Per la menzogna diffamatoria è, invece, prevista una pena detentiva da sei mesi
a cinque anni, quando sussistono gli stessi presupposti. Risulta evidente, in
questo caso, che l’interesse tutelato trascende la prospettiva prettamente
individuale e si proietta verso una funzione di pubblica utilità: la ragione
della diffamazione deve cioè trovare fondamento proprio nella posizione
ricoperta dall’offeso e deve essere tale da pregiudicarne l’agire pubblico in
maniera rilevante.
Infine,
l’ultima disposizione della sezione, il §
200, nel chiudere la disciplina dei delitti contro l’onore, prevede la pubblicazione della sentenza di condanna
(Bekanntgabe der Verurteilung). Il tipo di pubblicità deve essere
stabilito nella sentenza. In particolare, se l’ingiuria è stata commessa
tramite pubblicazione in un quotidiano o in un periodico, anche la
pubblicazione deve essere disposta in un quotidiano o in un periodico e, se
possibile, precisamente nello stesso in cui era contenuta l’ingiuria. Le stesse
regole si applicano anche quando l’ingiuria è stata commessa per mezzo di una
trasmissione radiofonica.
La
responsabilità dei service provider
Con la legge del 22 luglio 1997 (rimasta in
vigore fino al 2007) recante la disciplina delle condizioni generali per i
servizi di informazione e comunicazione (Gesetz
zur Regelung der Rahmenbedingungen für Informations-und Kommunikationsdienste – IuKD)

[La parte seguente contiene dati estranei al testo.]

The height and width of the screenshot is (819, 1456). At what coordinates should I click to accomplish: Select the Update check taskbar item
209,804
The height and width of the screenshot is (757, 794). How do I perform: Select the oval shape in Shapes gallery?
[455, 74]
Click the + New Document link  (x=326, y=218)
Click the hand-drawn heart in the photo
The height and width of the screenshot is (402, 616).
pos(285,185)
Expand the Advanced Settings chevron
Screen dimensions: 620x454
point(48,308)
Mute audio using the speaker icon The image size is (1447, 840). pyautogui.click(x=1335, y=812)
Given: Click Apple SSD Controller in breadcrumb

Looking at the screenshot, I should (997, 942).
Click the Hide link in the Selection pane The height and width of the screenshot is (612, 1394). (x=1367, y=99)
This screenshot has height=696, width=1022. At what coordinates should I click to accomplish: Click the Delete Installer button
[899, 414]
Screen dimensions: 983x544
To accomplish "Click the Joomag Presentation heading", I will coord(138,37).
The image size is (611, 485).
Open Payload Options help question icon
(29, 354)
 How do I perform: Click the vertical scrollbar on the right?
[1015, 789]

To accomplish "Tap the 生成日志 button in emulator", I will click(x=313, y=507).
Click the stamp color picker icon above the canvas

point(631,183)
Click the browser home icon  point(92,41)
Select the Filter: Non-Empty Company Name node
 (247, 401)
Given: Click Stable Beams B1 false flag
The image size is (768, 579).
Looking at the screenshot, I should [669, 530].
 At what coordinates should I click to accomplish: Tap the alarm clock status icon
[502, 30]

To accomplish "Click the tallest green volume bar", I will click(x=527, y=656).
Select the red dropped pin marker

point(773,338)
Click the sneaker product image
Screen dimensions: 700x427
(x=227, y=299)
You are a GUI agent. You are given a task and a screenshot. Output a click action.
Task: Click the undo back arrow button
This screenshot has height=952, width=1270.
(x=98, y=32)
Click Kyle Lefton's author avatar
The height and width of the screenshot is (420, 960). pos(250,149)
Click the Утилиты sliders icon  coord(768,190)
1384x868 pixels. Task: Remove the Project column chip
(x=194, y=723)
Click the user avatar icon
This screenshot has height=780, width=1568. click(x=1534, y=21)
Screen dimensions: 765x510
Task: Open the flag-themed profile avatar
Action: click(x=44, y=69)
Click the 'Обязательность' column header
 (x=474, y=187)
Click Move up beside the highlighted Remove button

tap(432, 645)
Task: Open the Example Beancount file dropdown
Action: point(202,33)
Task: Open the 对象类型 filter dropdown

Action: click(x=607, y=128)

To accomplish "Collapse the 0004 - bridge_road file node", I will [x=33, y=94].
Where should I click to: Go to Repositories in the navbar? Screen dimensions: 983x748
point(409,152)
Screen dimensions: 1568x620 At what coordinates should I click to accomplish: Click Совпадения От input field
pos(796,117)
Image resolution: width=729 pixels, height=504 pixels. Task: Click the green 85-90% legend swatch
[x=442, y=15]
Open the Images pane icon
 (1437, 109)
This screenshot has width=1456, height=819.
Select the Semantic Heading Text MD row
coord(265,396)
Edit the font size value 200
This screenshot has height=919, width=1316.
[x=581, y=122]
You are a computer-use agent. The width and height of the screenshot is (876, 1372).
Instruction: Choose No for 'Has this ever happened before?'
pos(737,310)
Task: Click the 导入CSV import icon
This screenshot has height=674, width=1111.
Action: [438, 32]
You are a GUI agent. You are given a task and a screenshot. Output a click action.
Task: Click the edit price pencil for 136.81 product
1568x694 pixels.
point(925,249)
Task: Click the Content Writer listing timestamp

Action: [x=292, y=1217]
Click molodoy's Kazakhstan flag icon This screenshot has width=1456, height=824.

sono state introdotte nell’ordinamento tedesco alcune norme che riguardano
specificamente la responsabilità dei provider
e degli operatori in internet. Tali disposizioni, contenute precisamente
nel § 5 della legge sull’utilizzo dei servizi telematici (Gesetz über die Nutzung
von Telediensten,
Teledienstegesetz - TDG) che
costituiva l’art. 1 della IuKD, distinguono due figure di provider: il fornitore di servizi e il fornitore di un accesso alla
rete. Il primo, oltre a predisporre un accesso alla rete per i propri utenti, è
un fornitore di informazioni – in modo diretto o tramite terzi – sulla rete
stessa. Qualsiasi provider che
predisponga pagine web a cui gli
utenti possono accedere rientra in questa categoria e deve considerarsi
responsabile sia per il materiale illecito da lui stesso creato o riprodotto e
messo a disposizione per i propri utenti, sia per il materiale prodotto da
altri e messo a disposizione sul suo server.
In quest’ultimo caso, però, occorre che il provider
sia a conoscenza della pubblicazione di materiale illecito sul suo server, che disponga degli strumenti
tecnici per evitare l’ulteriore diffusione in rete di tale materiale e che si
possa ragionevolmente attendere un suo intervento affinché la diffusione di
tale materiale venga impedita. Diversa è invece la posizione della seconda
figura di provider, che è escluso da
qualsiasi forma di responsabilità per il materiale inviato da terzi, poiché è
solo un fornitore di accesso alla rete al pari di un operatore telefonico.
Prima
dell’approvazione della legge federale del 1997, la giurisprudenza tedesca era
orientata ad applicare la disciplina della responsabilità editoriale di una
testata giornalistica anche all’internet
provider. In materia di diffamazione, ad esempio, l’orientamento dei
giudici era quello di limitare la responsabilità dell’editore, e quindi per
analogia anche quella del provider,
alle sole affermazioni dichiaratamente offensive. Nell’affrontare un caso di
diffamazione online, il Tribunale distrettuale di Stoccarda sostenne
l’impossibilità di riconoscere in capo al provider responsabile un obbligo di
controllo di tutto il materiale inviato dai propri utenti. Secondo i giudici di
Stoccarda, tale responsabilità poteva essere ammessa soltanto nel caso in cui
il provider fosse stato a conoscenza
o avesse potuto conoscere l’esistenza del materiale offensivo.
Le
disposizioni contenute nella legge del 1997 riprendono in parte le affermazioni
dei giudici di Stoccarda stabilendo le tre condizioni già menzionate perché
possa attribuirsi una qualche responsabilità al fornitore di servizi in rete e
cioè, riepilogando: che questi sia effettivamente a conoscenza (non basta
quindi la mera conoscibilità) del materiale illecito; che abbia i mezzi tecnici
idonei ad impedire l’ulteriore uso di tale materiale e che ci si possa
ragionevolmente aspettare che tale impedimento venga messo in atto.
Dopo la sua
entrata in vigore (1° agosto 1997), la legge sui servizi telematici (Teledienstegesetz)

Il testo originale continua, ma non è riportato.